++++ Data for analysis

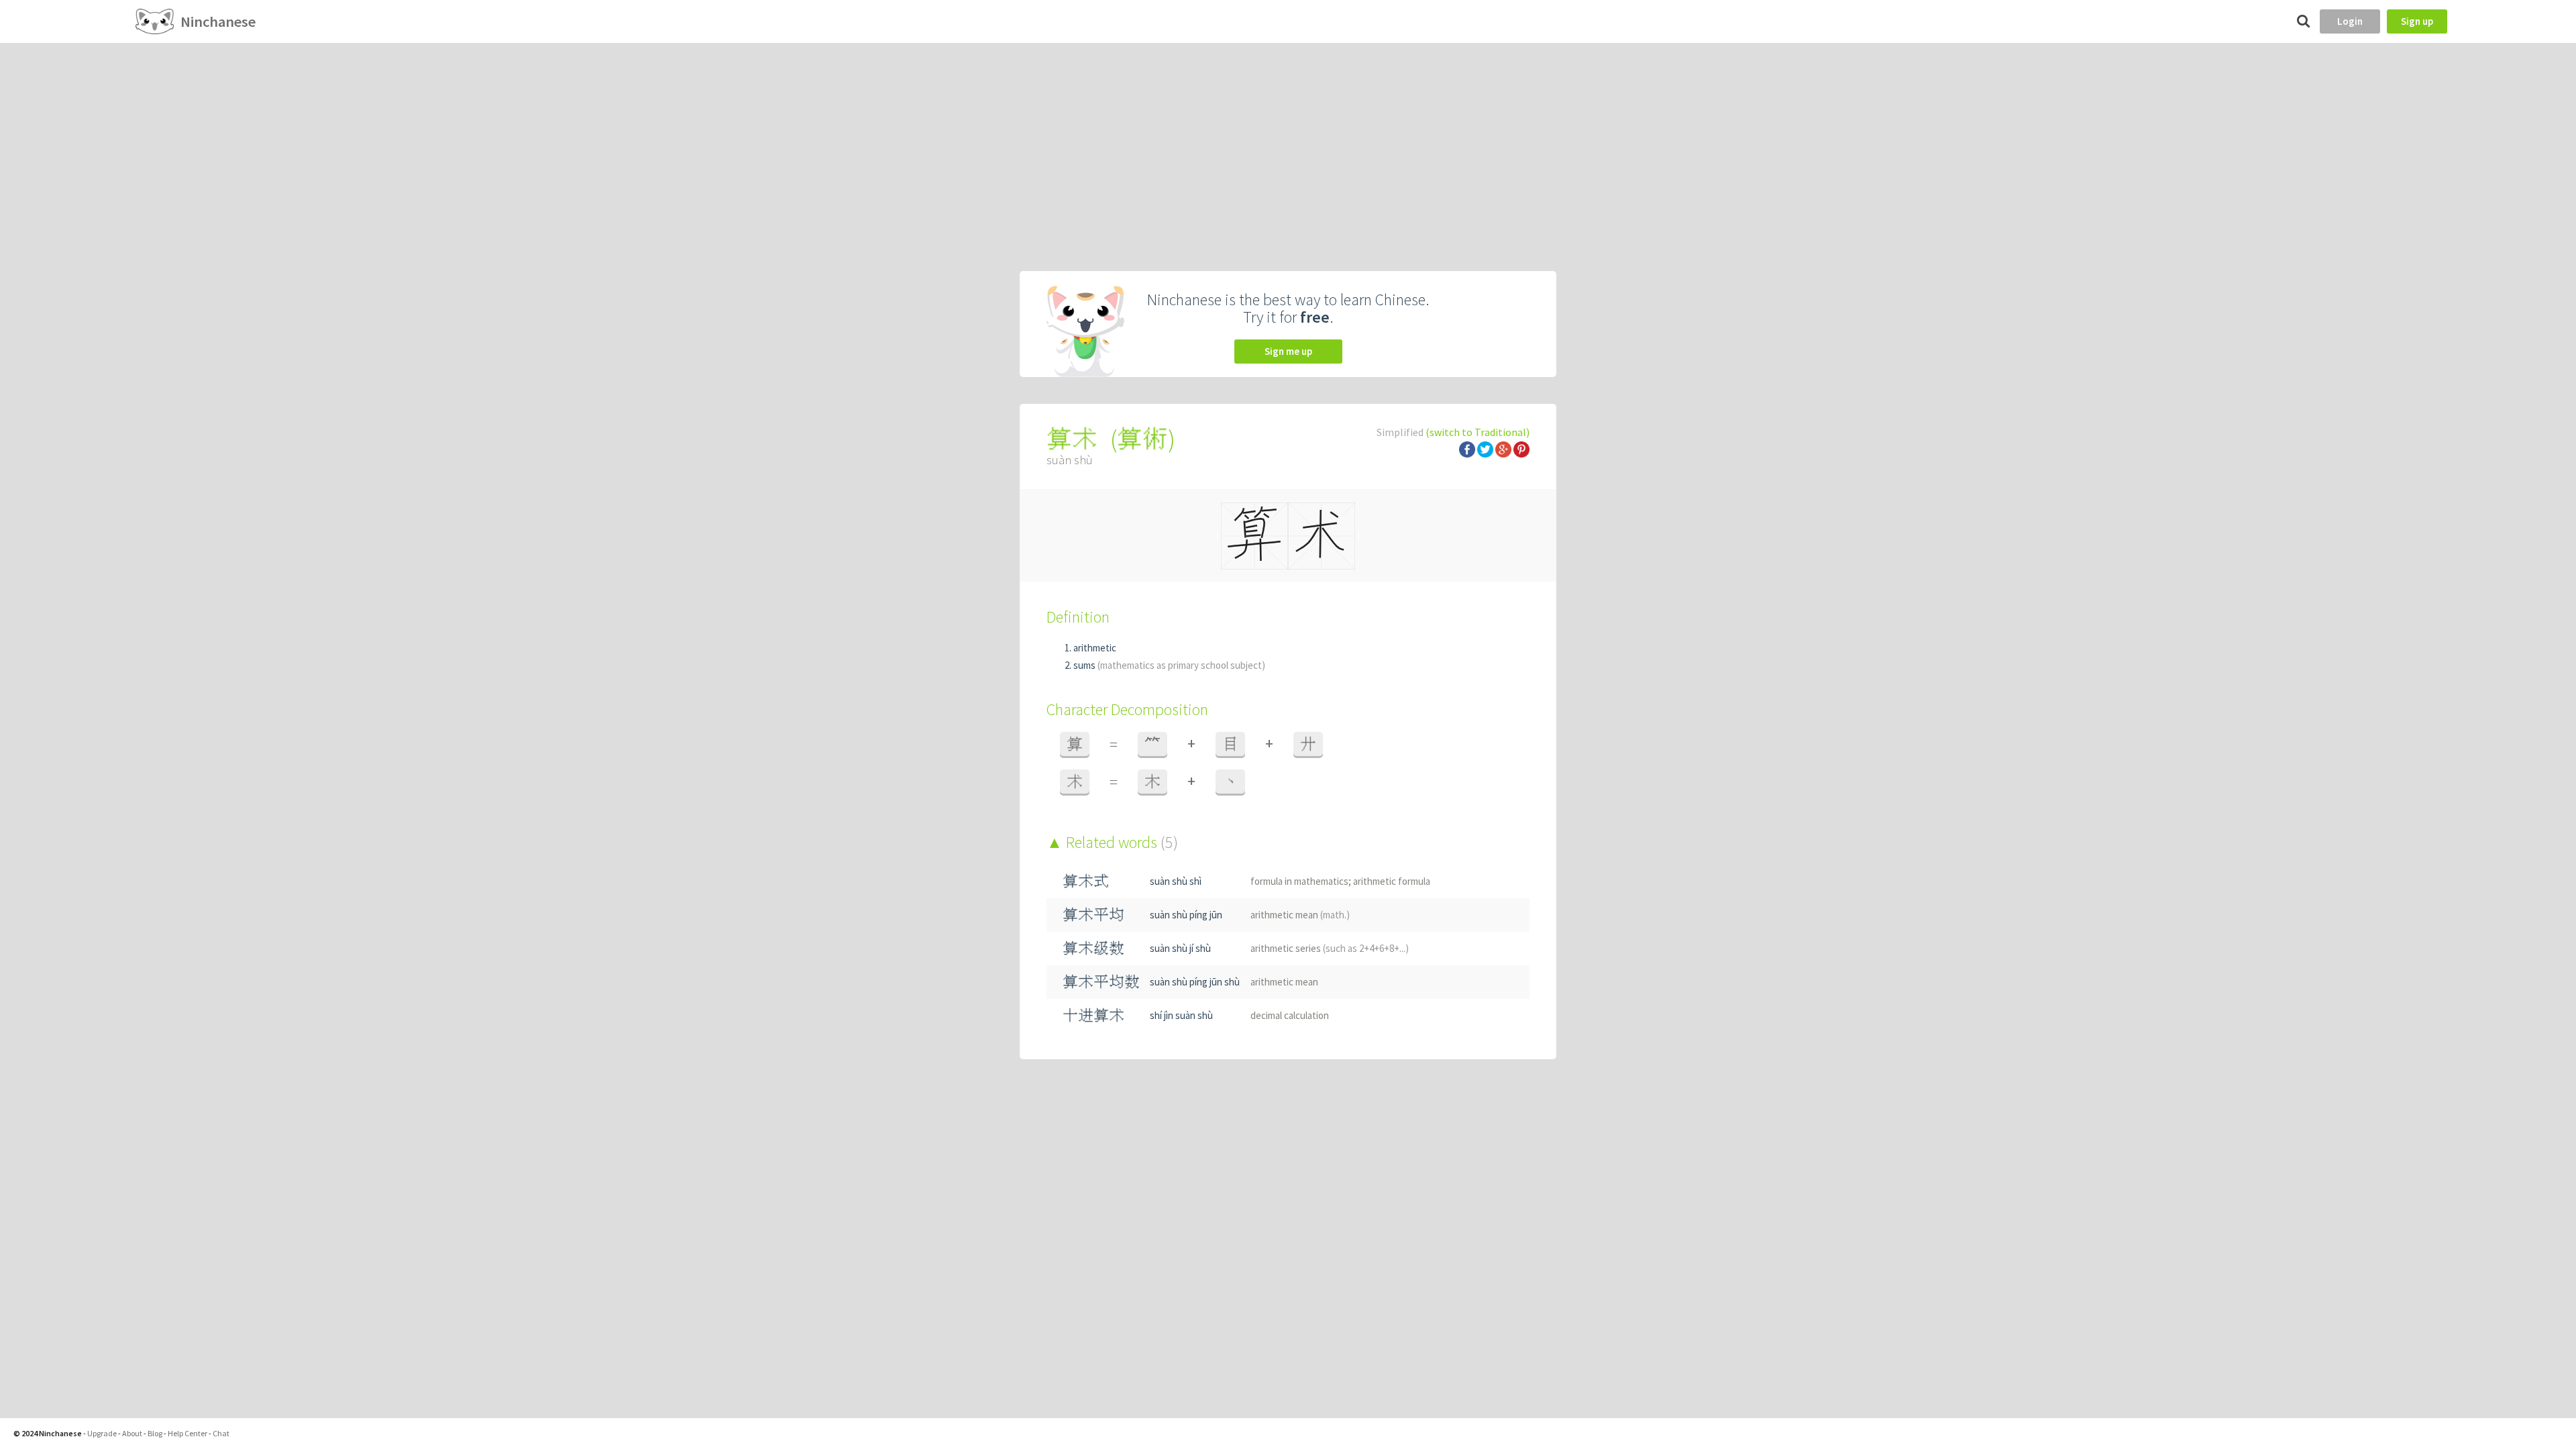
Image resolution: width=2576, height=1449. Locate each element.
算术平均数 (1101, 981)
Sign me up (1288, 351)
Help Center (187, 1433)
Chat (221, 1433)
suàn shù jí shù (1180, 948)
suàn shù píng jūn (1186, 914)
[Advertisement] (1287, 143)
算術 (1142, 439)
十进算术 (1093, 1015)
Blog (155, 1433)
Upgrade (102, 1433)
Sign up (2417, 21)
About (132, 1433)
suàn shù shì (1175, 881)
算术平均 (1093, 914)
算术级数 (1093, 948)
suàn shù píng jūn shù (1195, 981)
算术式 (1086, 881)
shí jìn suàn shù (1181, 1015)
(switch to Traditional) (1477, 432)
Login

++++++++

**Task description**
The result should consist solely of the lines from the one that contains "suàn shù jí shù (1180, 948)" to the last line of the records above, reproduced exactly.

**Exercise answer**
suàn shù jí shù (1180, 948)
suàn shù píng jūn (1186, 914)
[Advertisement] (1287, 143)
算術 (1142, 439)
十进算术 (1093, 1015)
Blog (155, 1433)
Upgrade (102, 1433)
Sign up (2417, 21)
About (132, 1433)
suàn shù shì (1175, 881)
算术平均 (1093, 914)
算术级数 (1093, 948)
suàn shù píng jūn shù (1195, 981)
算术式 (1086, 881)
shí jìn suàn shù (1181, 1015)
(switch to Traditional) (1477, 432)
Login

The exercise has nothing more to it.